Excerpt:
-----

Cam116 Posted January 13, 2013 Posted January 13, 2013 There's a similar thread to this floating around, and I'm really interested if anyone has opinions on not going NC.I'm in sort of a weird situation with this whole "should I/should I not contact him". You can find my BU story under my profile. Long story short, we were together for 5 years, feelings faded for him and he doesn't know why, and wants to be on his own for a while. Still loves me, but is not in love with me, yadda yadda yadda. We both still care about one another immensely, and have handled this whole break-up with class and understanding. My problem is, we never had an agreement on contacting one another. I've been trying to go NC (advice given to me), but he has called me several times to chat. After these calls, I would go back to NC because I don't know if I should be contacting him. To be honest, I feel deep down that in our situation, NC is the wrong choice. We have been able to communicate with one another on several occasions as friends without any awkwardness. I've been feeling the strongest urge to call him to chat over the past few days, but everyone keeps saying to not do that. But deep down I feel like I should! He has always been open and honest, and has always talked to me when I had a question for him after the BU. Like I said, we've both been a class act because we both still care deeply for one another. On one hand, I'm hoping NC will get him to realize how much he still cares (he told me last week there are times that he misses me immensely and wants to call me, but feels like he shouldn't), but on the other hand I really feel like communication is key. We made an agreement last week that we would meet up for lunch on the last Saturday of the month, just to see how we interact with each other so we know how to go forward with being friends. I've been handling the BU very well, have had more good days than bad. It's still a roller coaster, but I'm doing pretty well. Has anyone ever felt that having contact is BETTER than NC?
gullibleme Posted January 13, 2013 Posted January 13, 2013 I think what your explaining is just all part of the beginning of the end...I've been there...we kept talking and he would ask me on a date and we would catch up over text a few times.....eventually it was just a means to help him move on and I felt in a state of limbo and began questioning where we stood, he still wanted to be on his own and he would say "we were the right love at the wrong time" and "maybe someday..." All I can say is only you know your man and what really may be going on You will most likely get to the point of feeling frustrated and lead on, just be wary of that and if you can bare it then go slow...we broke up and got back together three times in a year and a half and it was never over an argument...just his feelings... do what your GUT tells you. If I had listened to my GUT I would have done NC.
Gottabestrong Posted January 13, 2013 Posted January 13, 2013 Dear Cam, I'd say it depends on why you two broke up. According to your post it is because his feelings faded and he wants to be on his own for a while. Well, now it is your choice. Do you want to hang around as his 'friend' and help him get over the breakup with a person he surely still cares for a lot, or do you want to walk away and focus on yourself and let him miss you? The disadvantage of staying in touch with him is that it will prolong your healing if you two don't get back together and it will shorten his as he still has you there to talk to when he misses you and wants to see you. The advantage of it is that you still have him in your life albeit not as your boyfriend. It is your decision to do what is best. I know that in my case I have always tried to stay in touch at first, but finally had to break all contact - at least for a while - after a few weeks or months because it was just too painful for me to have the person I love still right there, but not there anymore in the way I want them. If you know what I mean. Good luck with whatever you decide to do!

-----

Available data:
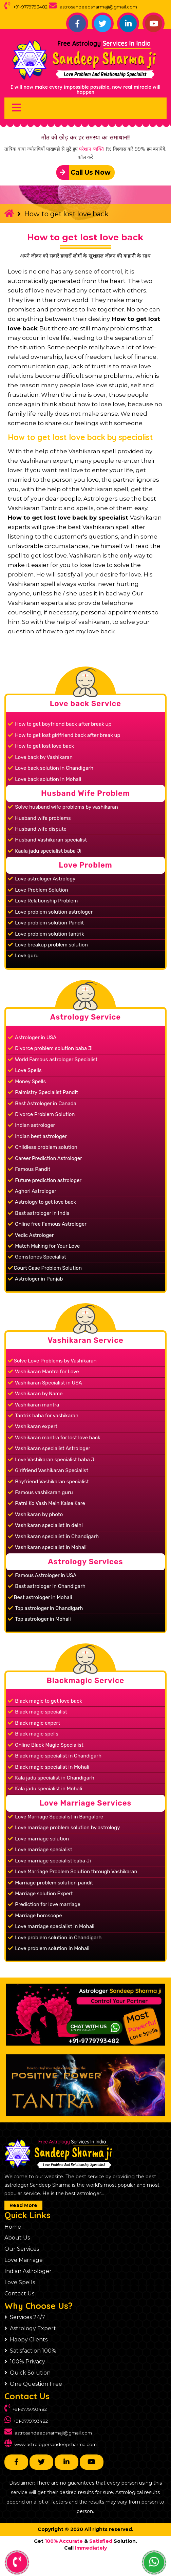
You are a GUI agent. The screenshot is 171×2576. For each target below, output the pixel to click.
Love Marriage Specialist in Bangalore (55, 1817)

-----

Challenge A: According to the breakup thread, how long had Cam116 been in the relationship?
Challenge B: Transcribe the part of the breakup thread starting at "gullibleme Posted January" and ending at "have done NC.".

Task result A: Five years.

Task result B:
gullibleme Posted January 13, 2013 Posted January 13, 2013 I think what your explaining is just all part of the beginning of the end...I've been there...we kept talking and he would ask me on a date and we would catch up over text a few times.....eventually it was just a means to help him move on and I felt in a state of limbo and began questioning where we stood, he still wanted to be on his own and he would say "we were the right love at the wrong time" and "maybe someday..." All I can say is only you know your man and what really may be going on You will most likely get to the point of feeling frustrated and lead on, just be wary of that and if you can bare it then go slow...we broke up and got back together three times in a year and a half and it was never over an argument...just his feelings... do what your GUT tells you. If I had listened to my GUT I would have done NC.